As a developer I'm aware of the problems with converging symbols across namespaces. Instead of @victusfate a more web friendly description of my twitter identity is twitter.com/victusfate, the URL to my stream. The form webfinger utilizes is username@domain.extension which by no coincidence is the same format as an email address.

People have been trying to use URLs as identifiers for people (as OpenID does), as it has great readability/discoverability properties, but this effort has largely failed because of UI/UX design failings, user confusion about URLs, etc.

It's now increasingly accepted that email addresses would be good identifiers for people (since that's what people are used to already, and have on business cards and in their addressbooks, etc.), but we're back to the original problem that email addresses are write-only.

If I give you my email address today, you can't do anything with it except email me. I can't attach public metadata to my email address to give you more information.

WebFinger is about making email addresses more valuable, by letting people attach public metadata to them. That metadata might include:

public profile data
pointer to identity provider (e.g. OpenID server)
a public key
other services used by that email address (e.g. Flickr, Picasa, Smugmug, Twitter, Facebook, and usernames for each)
a URL to an avatar
profile data (nickname, full name, etc)
whether the email address is also a JID, or explicitly declare that it's NOT an email, and ONLY a JID, or any combination to disambiguate all the addresses that look like something@somewhere.com
or even a public declaration that the email address doesn't have public metadata, but has a pointer to an endpoint that, provided authentication, will tell you some protected metadata, depending on who you authenticate as.
... but rather than fight about the exact contents of that file, WebFinger is about making that file discoverable at all. The community can explore and innovate within that discovery file later.

This way victusfate on service X isn't in conflict with victusfate on twitter or any other service. A URL based global ID approach is implemented by the openID initiative and requires a server (self hosted or third party) hold your web identity and credentials.

OpenID was created in the summer of 2005 by an open source community trying to solve a problem that was not easily solved by other existing identity technologies. As such, OpenID is decentralized and not owned by anyone, nor should it be.
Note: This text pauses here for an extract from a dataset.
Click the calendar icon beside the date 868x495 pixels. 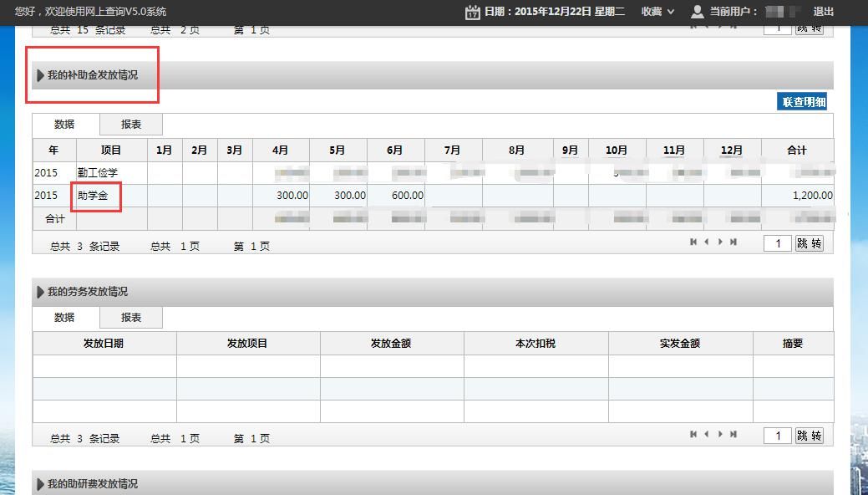click(x=472, y=12)
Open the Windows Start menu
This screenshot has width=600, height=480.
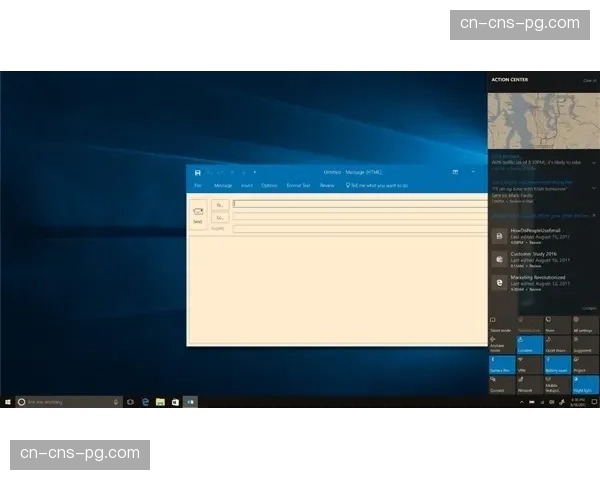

Today, anyone can choose to use an OpenID or become an OpenID Provider for free without having to register or be approved by any organization.

Another identity method which I don't have time to go into great detail in the remainder of this post is OAuth. OAuth uses a third party service to hold your identity like OpenID, but in this case control of identity is restricted to platform providers (Twitter, Facebook, Google, etc).

No matter which tactic is used for identity on the Internet, there are hindrances to portable ID which I hope (and work) to see solved in the next couple of years. Services, URLs, email addresses, and authentication methods all have limited ability to enable cross service compatibility without requiring repeated effort from developers and repeat account creation by users.